Comment 5 Jan Synacek 2012-03-09 08:06:50 UTC
I finally have a clue about what might be going on.

Xinetd should start after network.target, which is right, but since bind has its own service file, I think those two are independent and there is no way to ensure that bind starts before everything else that requires it, including xinetd. I'm not sure what exactly the network.target does.

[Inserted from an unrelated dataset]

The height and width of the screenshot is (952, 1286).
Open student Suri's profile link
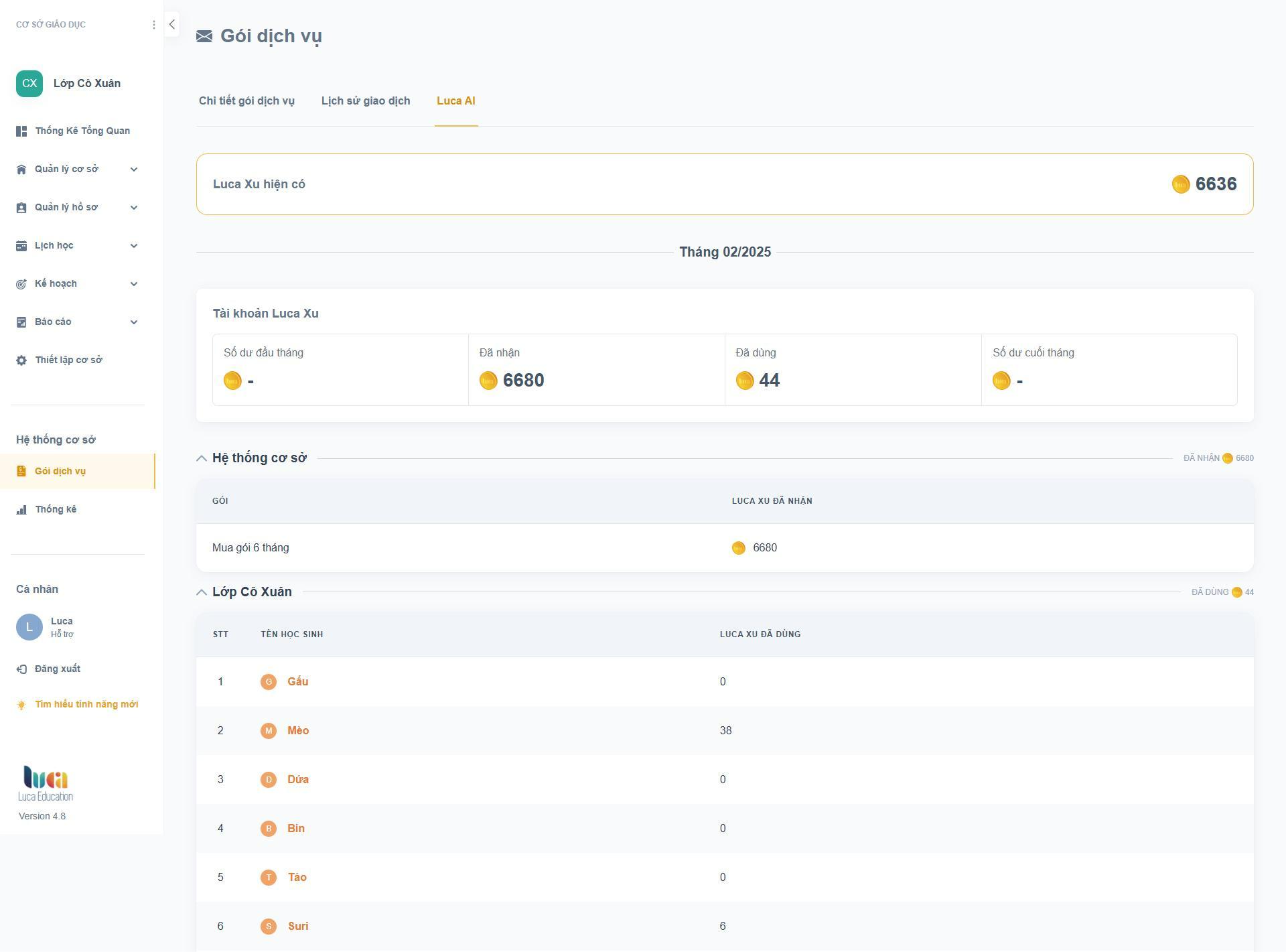(298, 927)
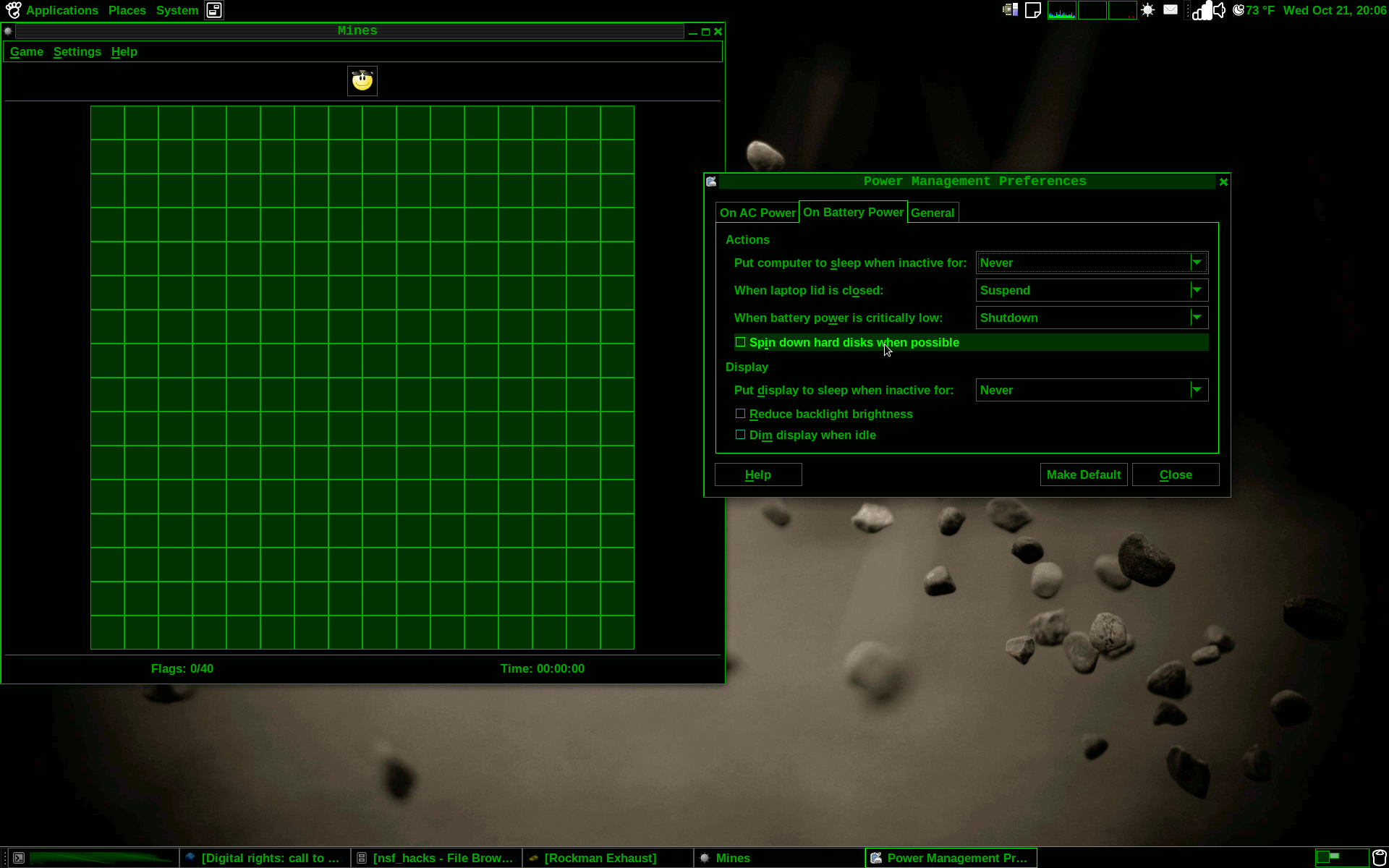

Could you please try modifying the 'After' line in xinetd.service, so it looks like this:
After=syslog.target network.target bind.service

xinetd.service is located in /lib/systemd/system/

I think this might solve your issue.

Comment 6 Jan Synacek 2012-04-16 06:35:18 UTC
Fixed in rawhide:
http://lists.fedoraproject.org/pipermail/scm-commits/2012-April/770014.html

Comment 7 Fedora Update System 2012-04-16 11:07:45 UTC
xinetd-2.3.14-46.fc17 has been submitted as an update for Fedora 17.
https://admin.fedoraproject.org/updates/xinetd-2.3.14-46.fc17

Comment 8 Fedora Update System 2012-04-16 11:24:27 UTC
xinetd-2.3.14-46.fc16 has been submitted as an update for Fedora 16.
https://admin.fedoraproject.org/updates/xinetd-2.3.14-46.fc16

Comment 9 Fedora Update System 2012-04-18 19:34:44 UTC
Package xinetd-2.3.14-46.fc16:
* should fix your issue,
* was pushed to the Fedora 16 testing repository,
* should be available at your local mirror within two days.
Update it with:
# su -c 'yum update --enablerepo=updates-testing xinetd-2.3.14-46.fc16'
as soon as you are able to.
Please go to the following url:
https://admin.fedoraproject.org/updates/FEDORA-2012-6047/xinetd-2.3.14-46.fc16
then log in and leave karma (feedback).

Comment 10 Fedora Update System 2012-04-22 04:21:47 UTC
xinetd-2.3.14-46.fc17 has been pushed to the Fedora 17 stable repository.  If problems still persist, please make note of it in this bug report.

Comment 11 Fedora Update System 2012-04-27 20:48:57 UTC
xinetd-2.3.14-46.fc16 has been pushed to the Fedora 16 stable repository.  If problems still persist, please make note of it in this bug report.